• _SUPPLIED INFORMATION_

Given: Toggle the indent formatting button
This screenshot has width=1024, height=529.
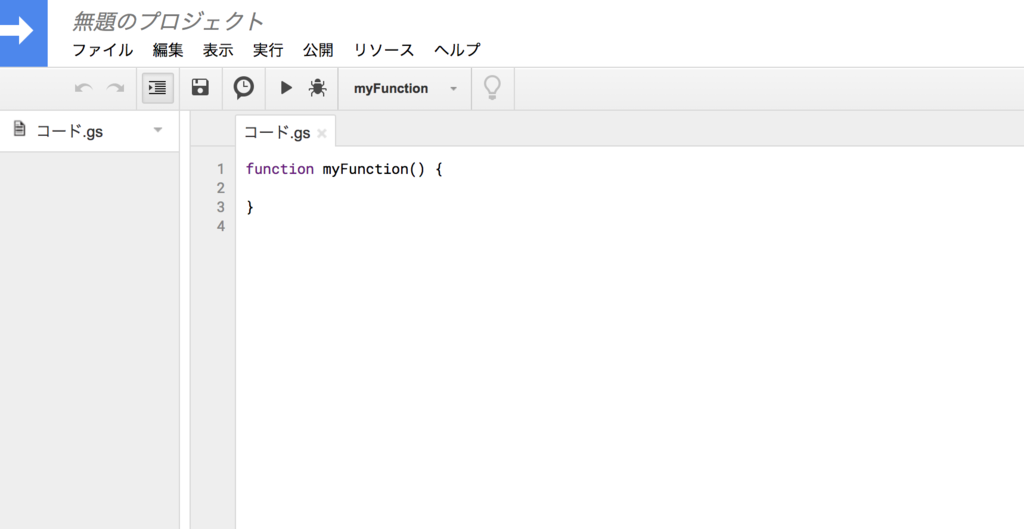Looking at the screenshot, I should point(157,88).
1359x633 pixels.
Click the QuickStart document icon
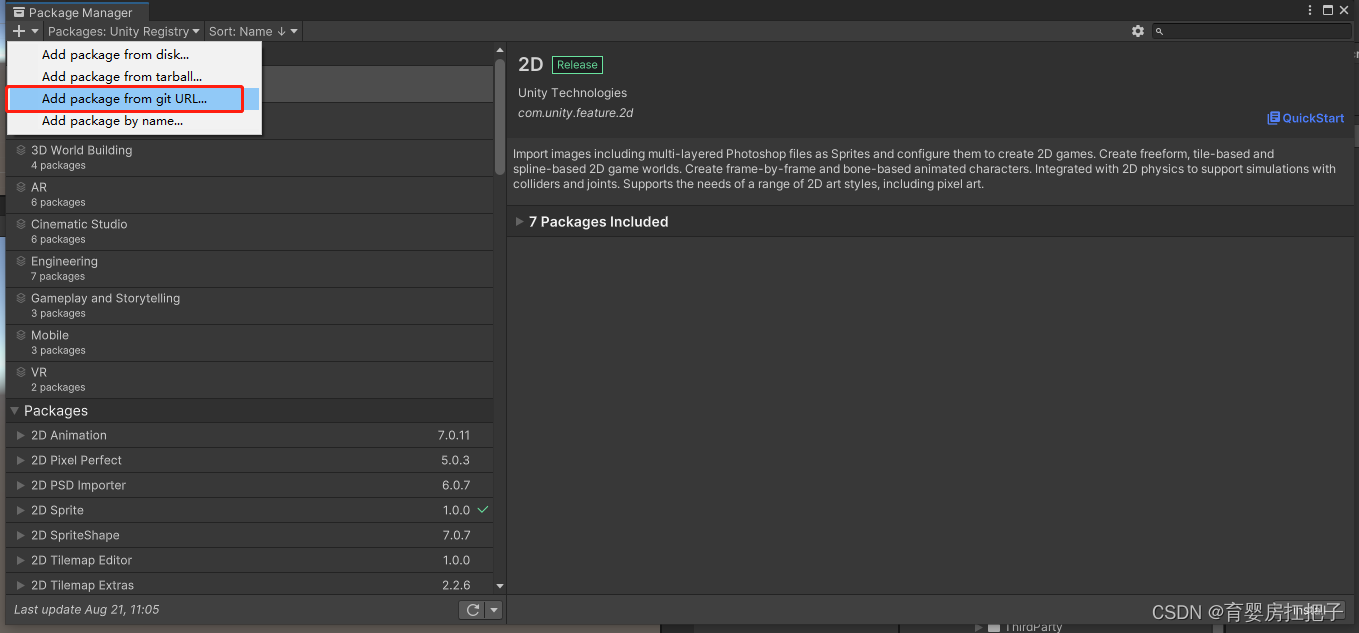pyautogui.click(x=1276, y=118)
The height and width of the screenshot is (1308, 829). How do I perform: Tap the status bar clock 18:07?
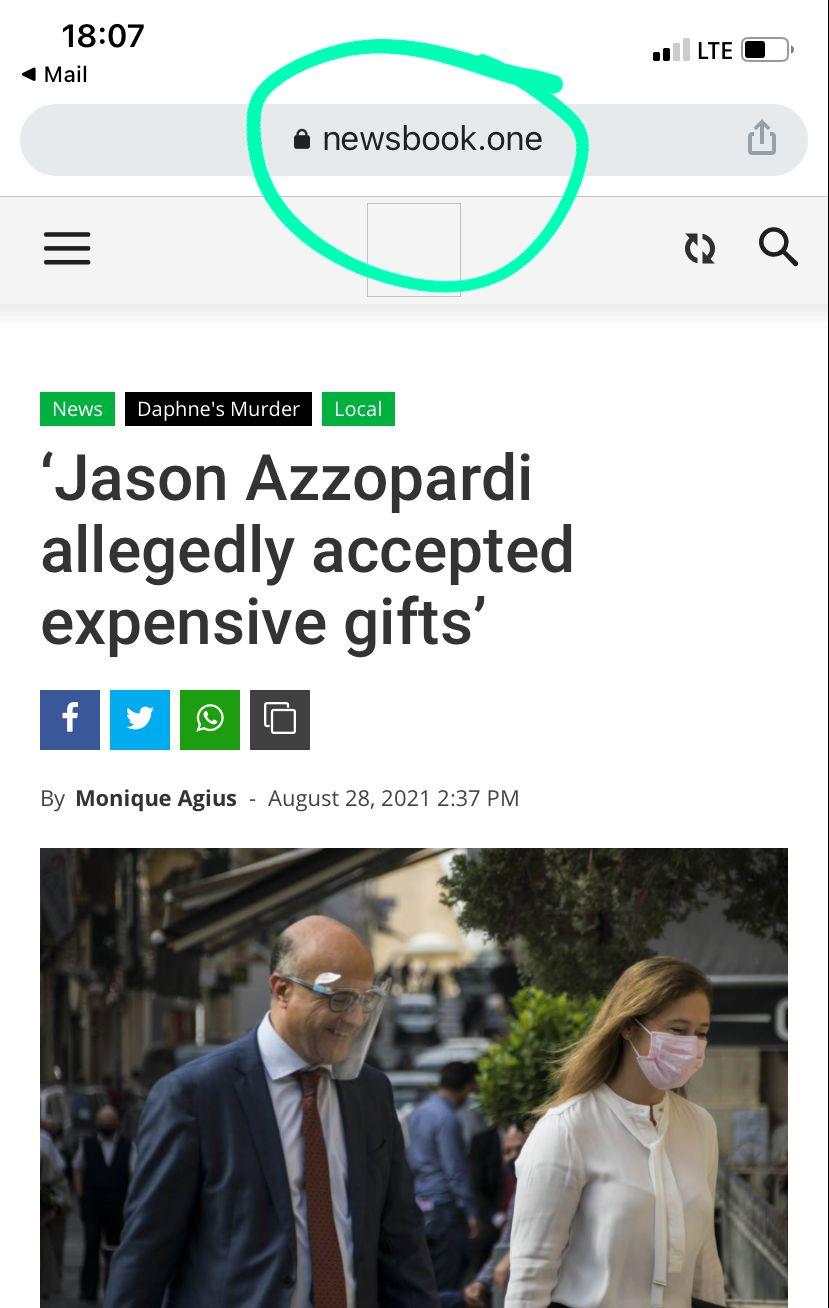103,36
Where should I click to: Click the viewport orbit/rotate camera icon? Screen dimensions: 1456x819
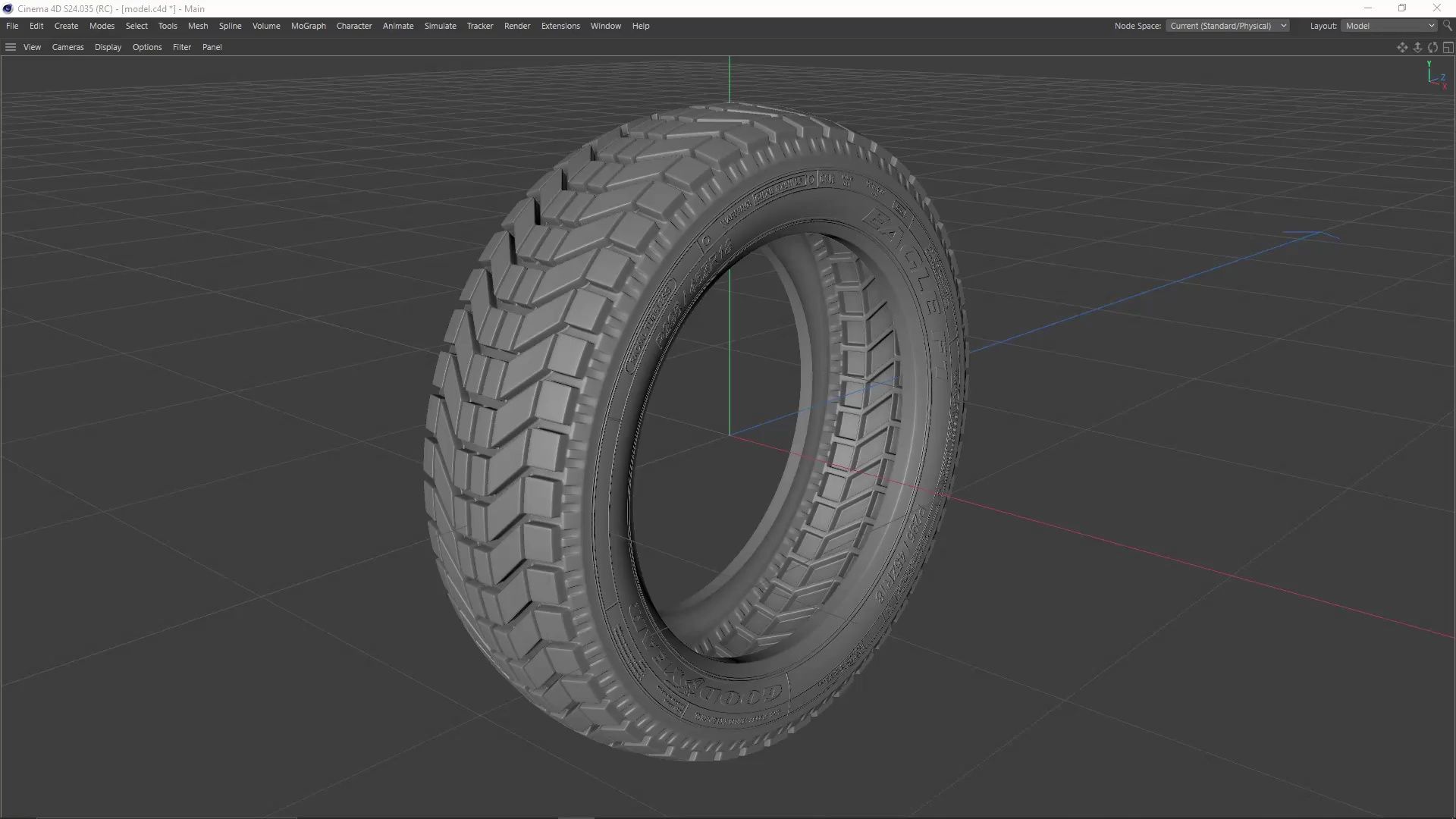[x=1432, y=47]
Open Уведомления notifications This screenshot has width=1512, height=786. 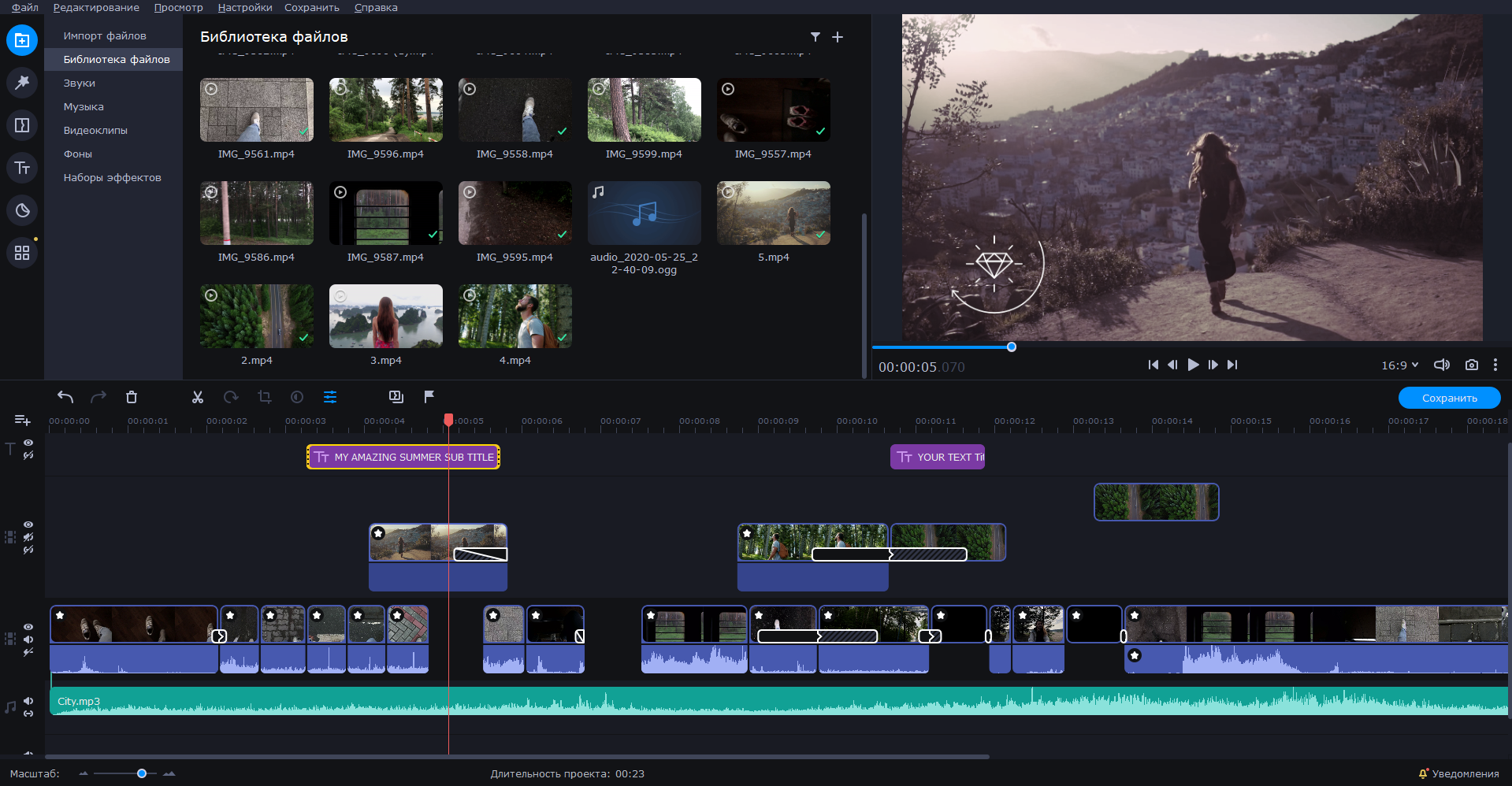[1459, 773]

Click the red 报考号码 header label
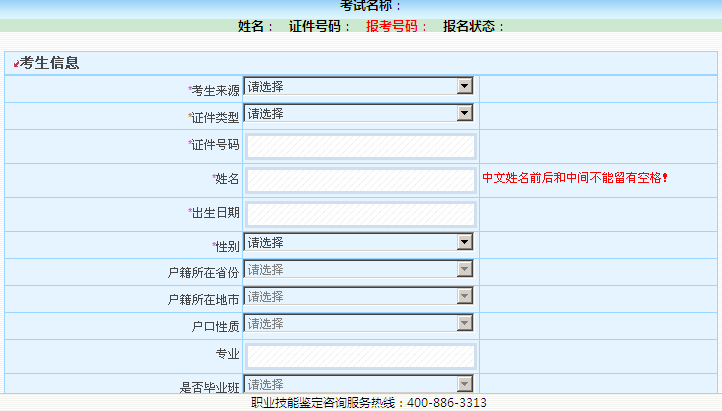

• _WHAT NEEDS TO BE DONE_
Could you copy the listing from its start through the line with "[x=1432, y=47]", swapping "icon" for "symbol" and changing nothing else? Leave the pictures out.

• _WORKED ANSWER_
Given: Toggle the indent formatting button
This screenshot has width=1024, height=529.
Looking at the screenshot, I should point(157,88).
1359x633 pixels.
Click the QuickStart document symbol
pyautogui.click(x=1276, y=118)
The height and width of the screenshot is (1308, 829). How do I perform: Tap the status bar clock 18:07?
103,36
Where should I click to: Click the viewport orbit/rotate camera symbol? Screen dimensions: 1456x819
[x=1432, y=47]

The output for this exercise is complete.